Cheng concedes his concept would require homeowners to subscribe to a fairly rigid work/live schedule, and would also require car owners to come and go at designated times. But leaving aside the practicality of this idea, Cheng doesn’t think it would be complicated or expensive to execute. “It has great potential,” he says, adding that he is looking for financial backers to actually construct one of his Parking+Housing buildings in a metro like New York or Shanghai, China.

Back in San Francisco, executing the construction of the micro apartments on Harriet Street has its challenges, says Wally Naylor, regional vice president for Charles Pankow Builders, which is the contractor on this project.

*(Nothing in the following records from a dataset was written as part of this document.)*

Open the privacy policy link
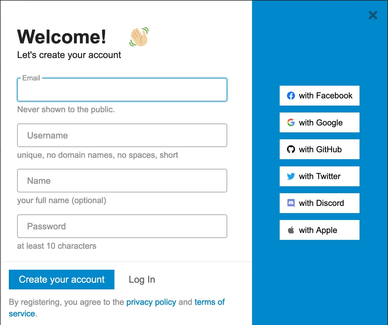Screen dimensions: 388x325 tap(151, 302)
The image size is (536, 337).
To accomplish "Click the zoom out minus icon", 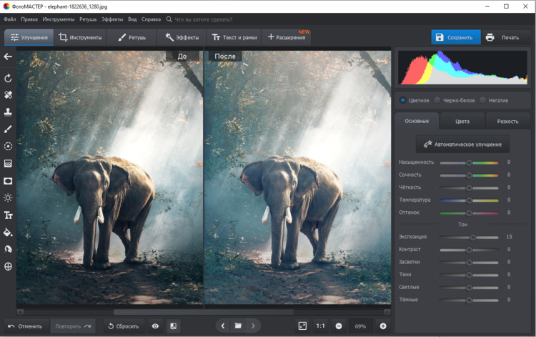I will coord(339,326).
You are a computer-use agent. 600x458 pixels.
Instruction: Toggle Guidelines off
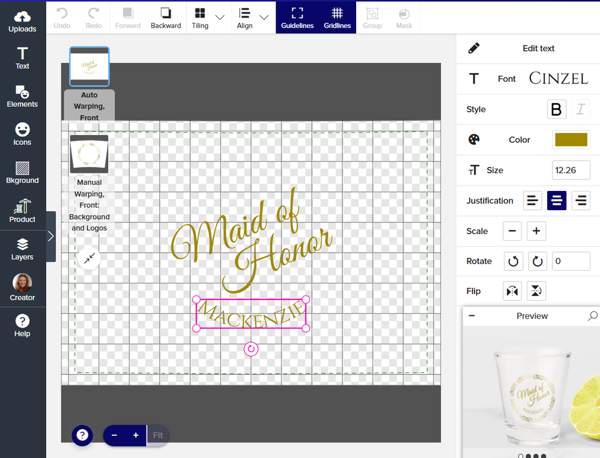(x=297, y=18)
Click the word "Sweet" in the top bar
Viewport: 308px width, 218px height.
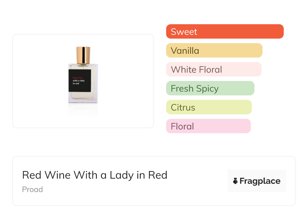pos(184,32)
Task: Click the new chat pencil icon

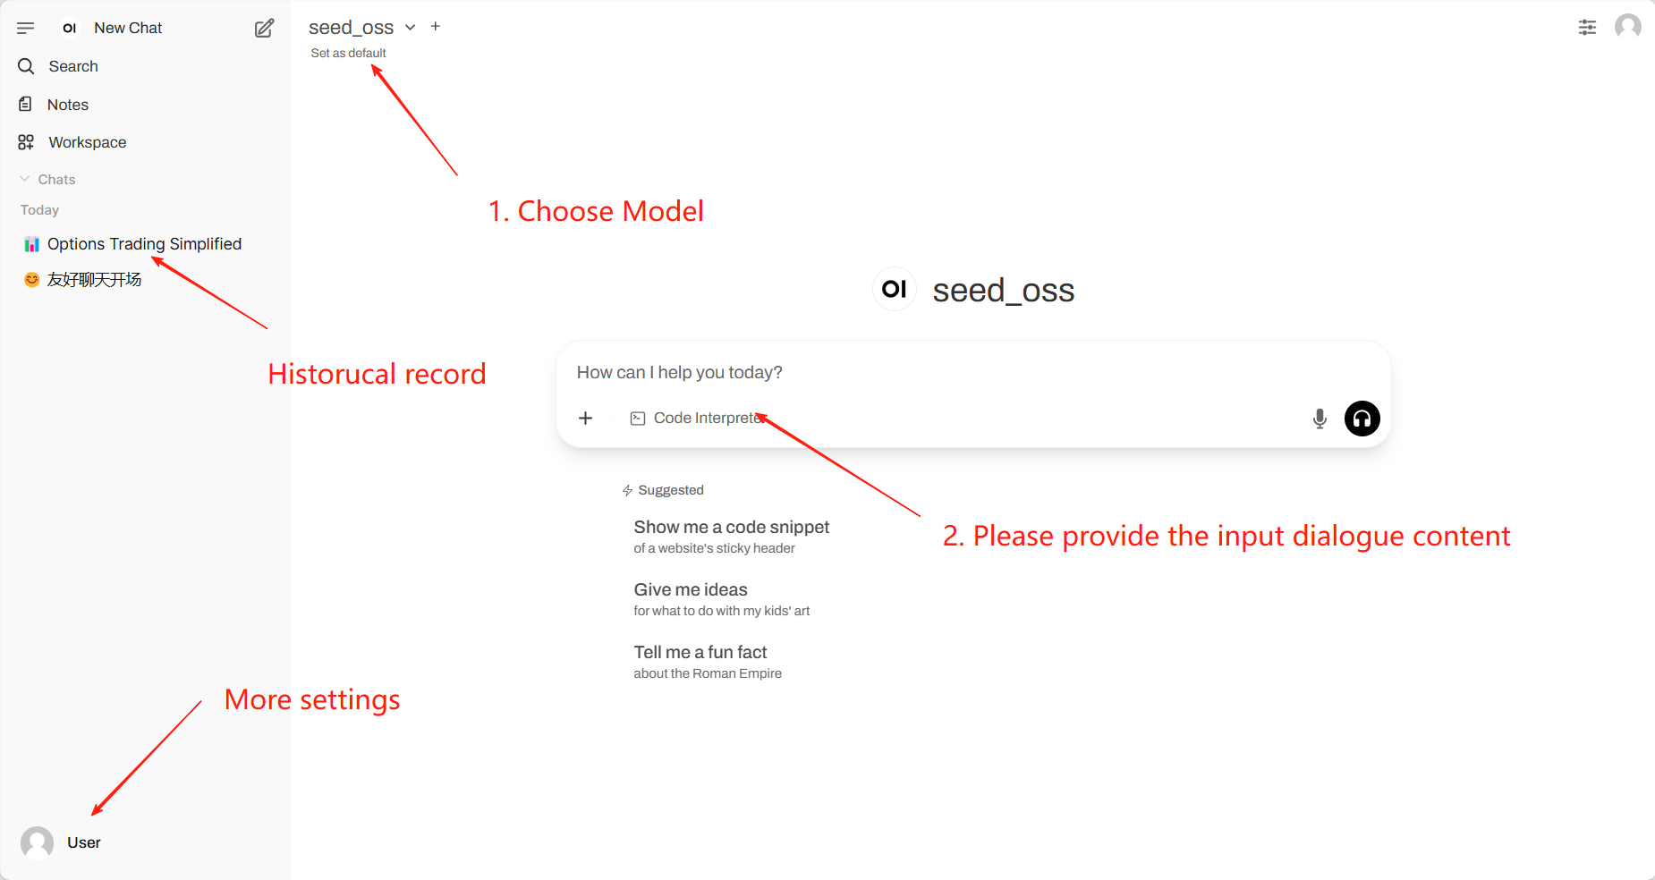Action: pos(264,29)
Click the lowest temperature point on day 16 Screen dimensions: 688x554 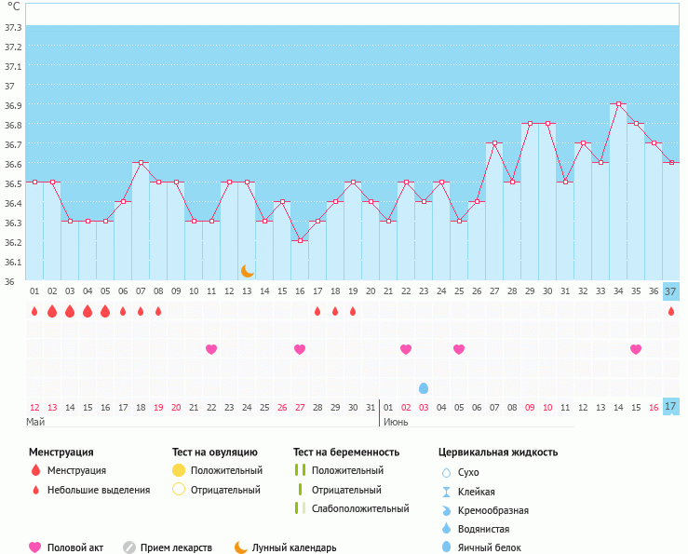tap(300, 241)
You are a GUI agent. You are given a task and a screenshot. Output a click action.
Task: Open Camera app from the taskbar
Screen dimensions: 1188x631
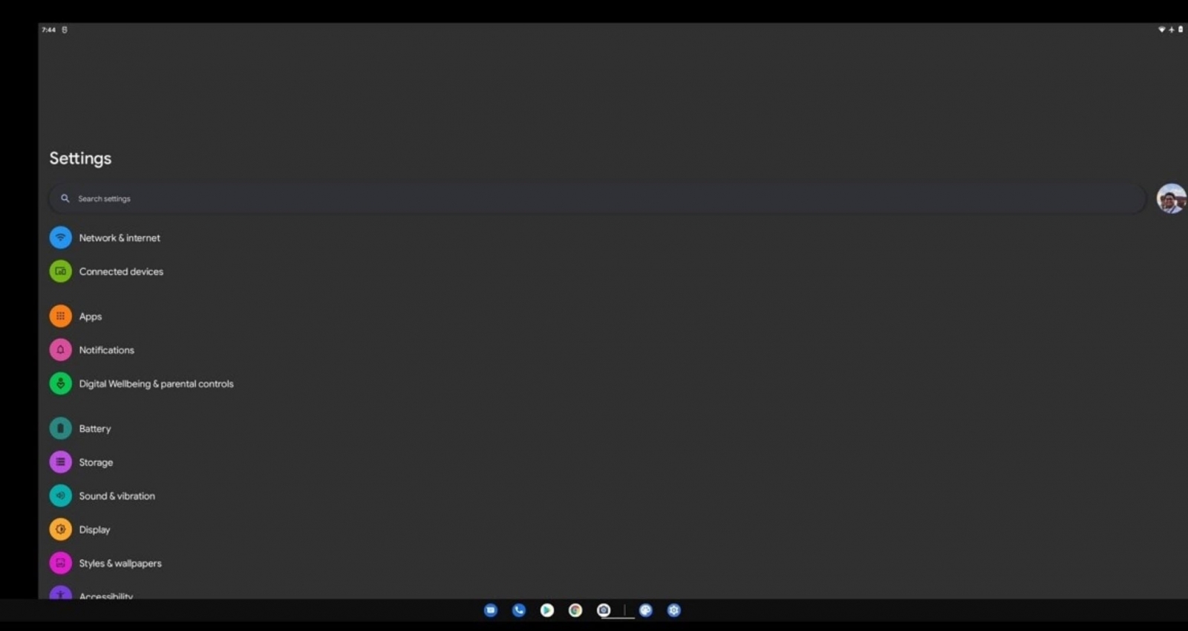point(604,610)
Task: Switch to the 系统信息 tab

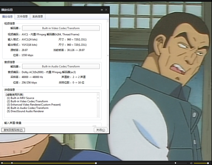Action: [x=38, y=17]
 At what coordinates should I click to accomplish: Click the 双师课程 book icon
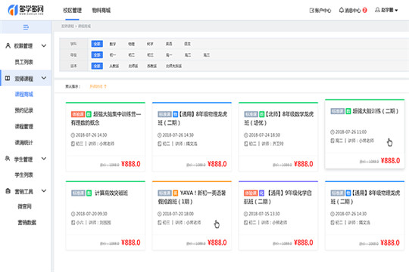coord(8,78)
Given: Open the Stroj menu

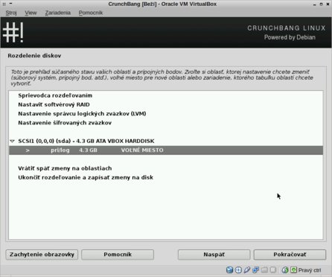Looking at the screenshot, I should point(11,13).
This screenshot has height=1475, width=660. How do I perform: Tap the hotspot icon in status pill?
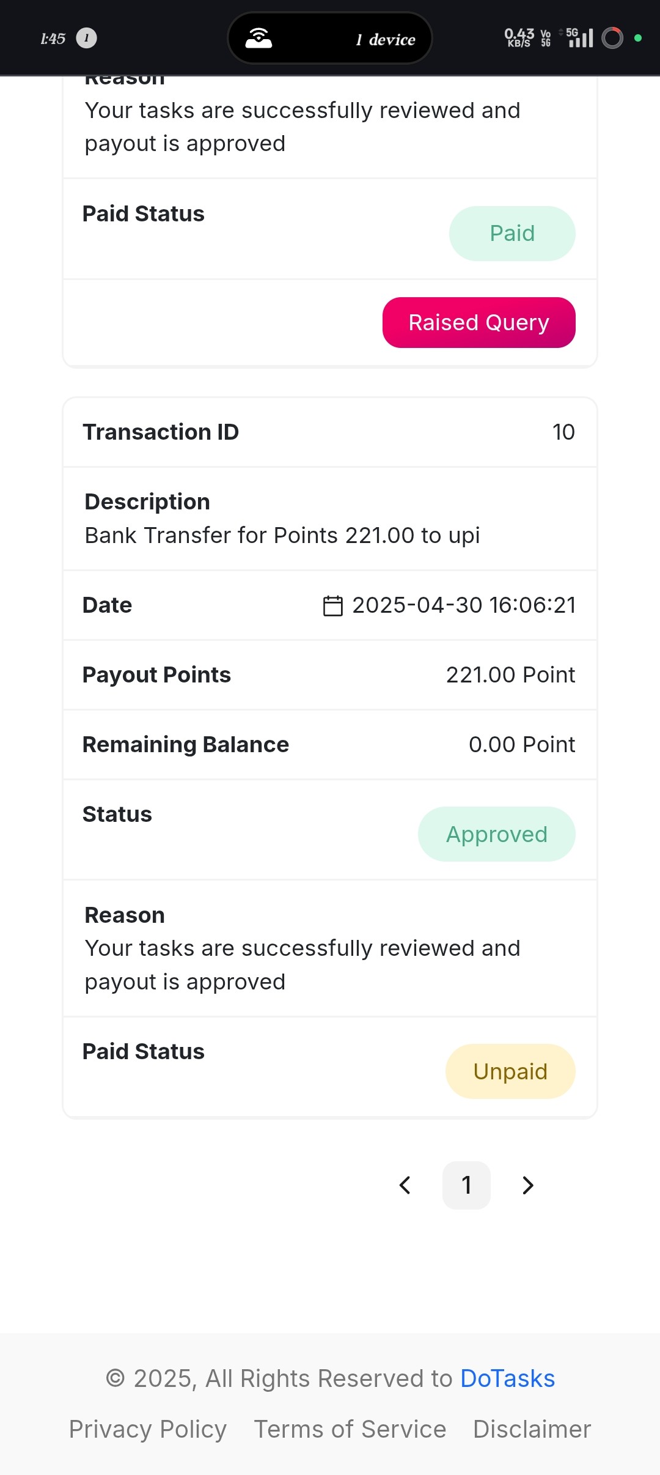(259, 38)
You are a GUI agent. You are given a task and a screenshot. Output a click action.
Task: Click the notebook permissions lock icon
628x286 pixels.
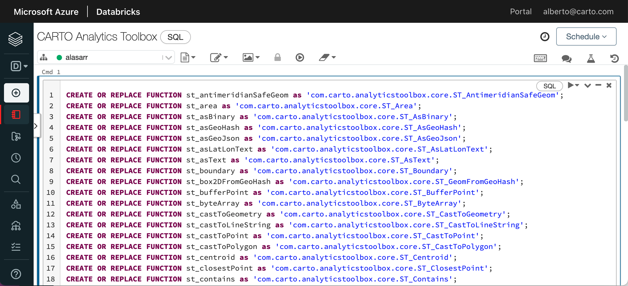tap(277, 58)
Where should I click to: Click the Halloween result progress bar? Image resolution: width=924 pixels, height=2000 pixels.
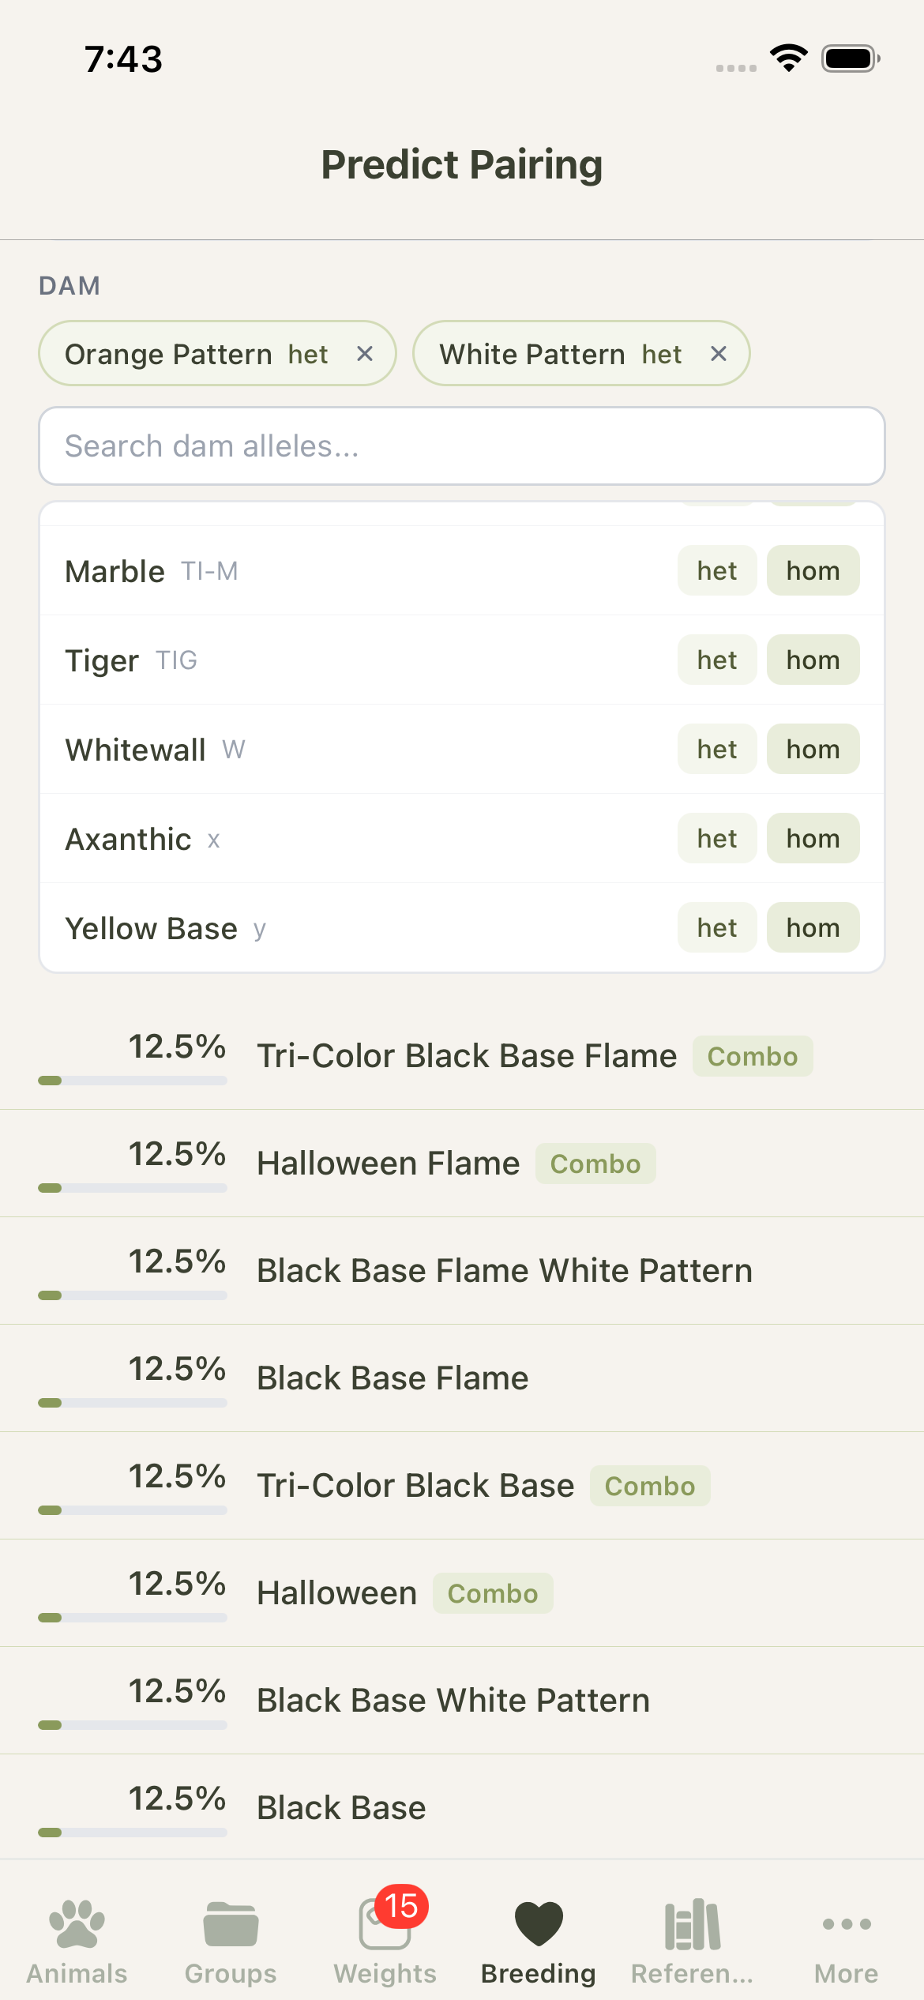[x=133, y=1618]
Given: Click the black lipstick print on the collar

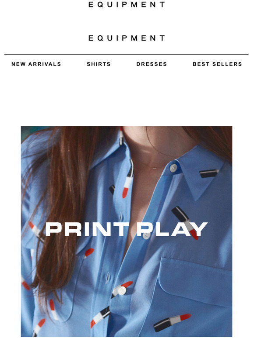Looking at the screenshot, I should click(209, 173).
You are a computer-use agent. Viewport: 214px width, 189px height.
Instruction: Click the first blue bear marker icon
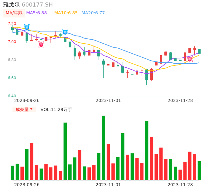pyautogui.click(x=27, y=27)
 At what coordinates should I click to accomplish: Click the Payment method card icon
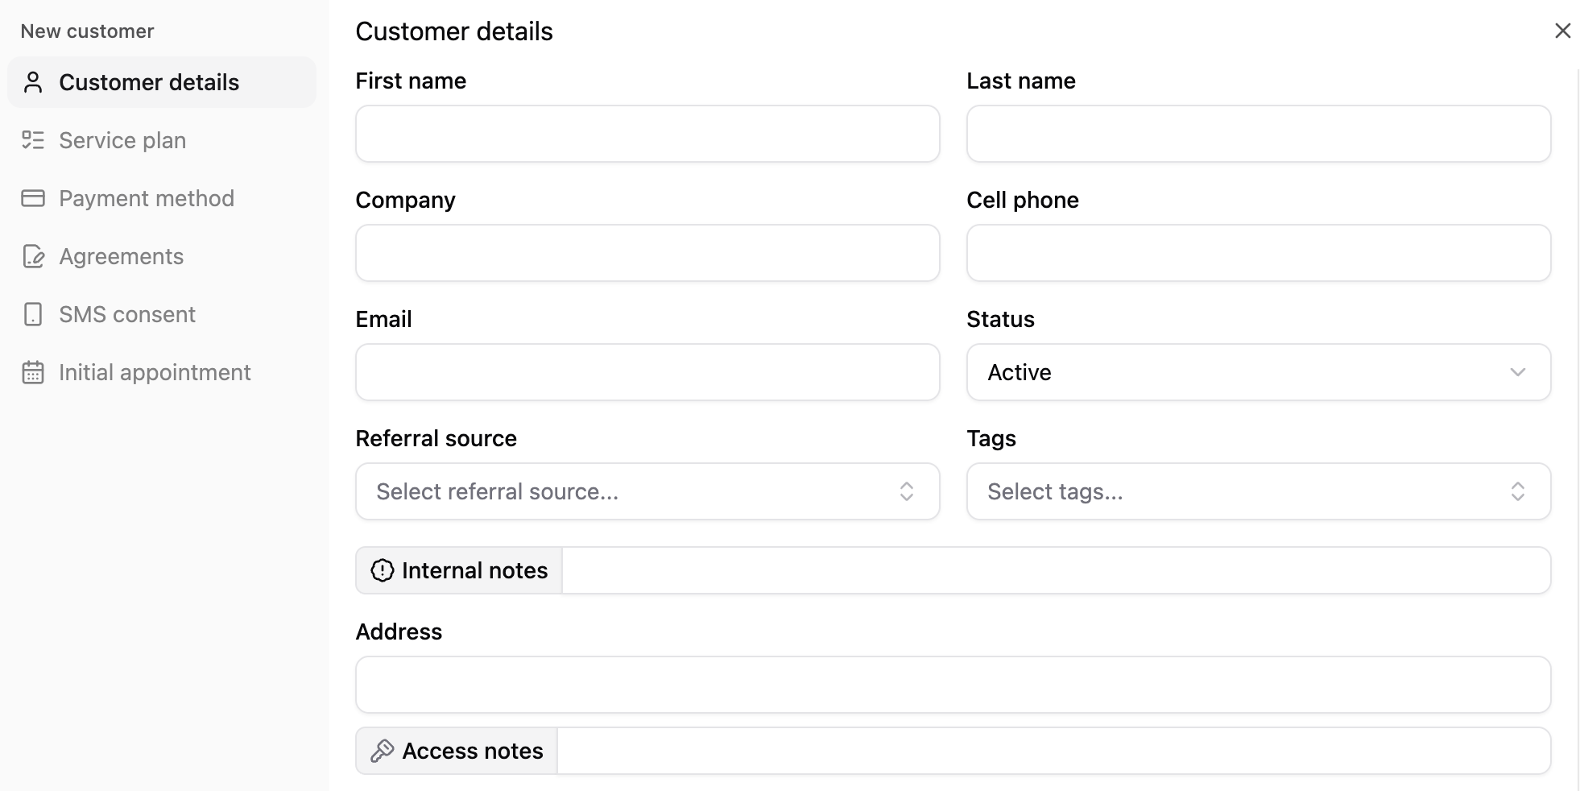point(33,198)
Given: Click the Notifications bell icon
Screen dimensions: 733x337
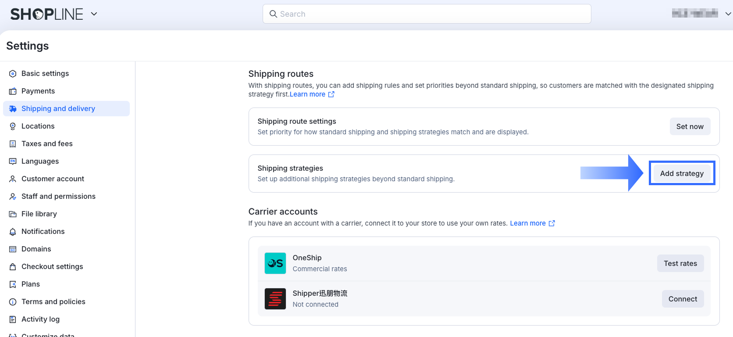Looking at the screenshot, I should [x=13, y=232].
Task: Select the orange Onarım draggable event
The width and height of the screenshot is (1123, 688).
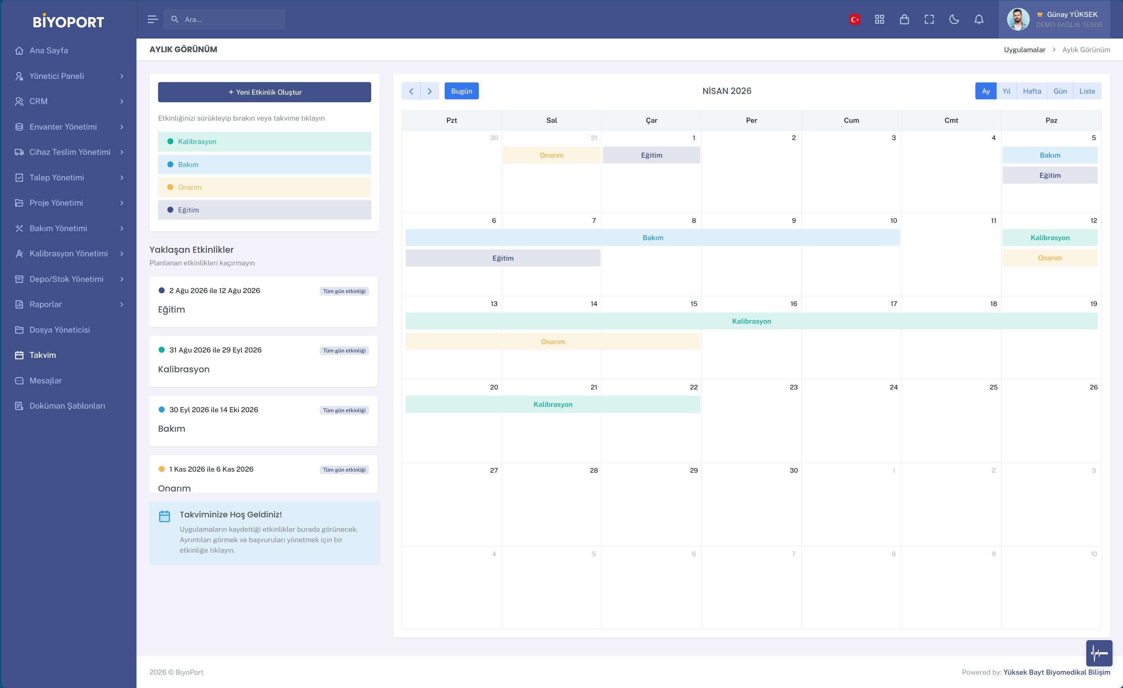Action: pos(264,187)
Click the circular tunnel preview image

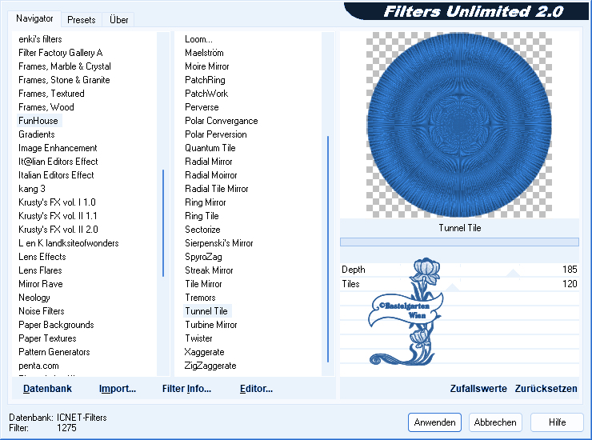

For one thing, “we’re working in a very, very tight space,” where the modules will be craned onto a site that has only 10 inches of clear as it is wedged between two other buildings. This site is also in a seismic zone 4, which is the city’s highest earthquake designation, so the building will need to be fortified to withstand significant shocks.

Naylor adds that the building’s vertical construction—such as its plumbing, sprinkler system, and risers—are tougher to install when the apartments are so small.

Pankow has been doing modular and prefab construction throughout its 50 years in business, but has mostly focused on commercial structures. It agreed to build this infill project, Naylor says, because “it’s high-density urban infill, and it gave us the potential to work with Zeta on net-zero-energy projects.” (This infill project will not be net-zero, but it is being built to LEED Gold standards.)

The apartment building is scheduled to be finished in time for the GreenBuild convention in San Francisco in November. Naylor says his company would like to do similar projects, and believes that as more builders, developers, and architects get into micro apartments, their construction will be “cost neutral” compared with more conventional apartment buildings. “It’s kind of like batting practice,” he says, where “you need to take a few swings.”

While Naylor thinks micro apartments could catch on more broadly, he also cautions that “the market will determine that.”

What Kennedy of Panoramic Interests says he’s hoping to avoid is striking out on micro apartments that still have their skeptics when it comes to questions of affordability and even the potential size of their customer base. “People are waiting to see if we drive over a cliff on this. Is it a death wish or a move forward?”

He’ll know better next week, when Panoramic is scheduled to pitch its SmartSpace concept to a “major university” in Pasadena, Calif. (he wouldn’t say which one) for student housing that Zeta would supply and Pankow would build. Panoramic is also working on a more ambitious Smart Space project, which will place an 11-story, 97,000-square-foot building onto a 9,208-square-foot lot in San Francisco’s Mission District. That building, which will offer 180 micro studios, is slated to open in the summer of 2014.

John Caulfield is senior editor for Builder magazine.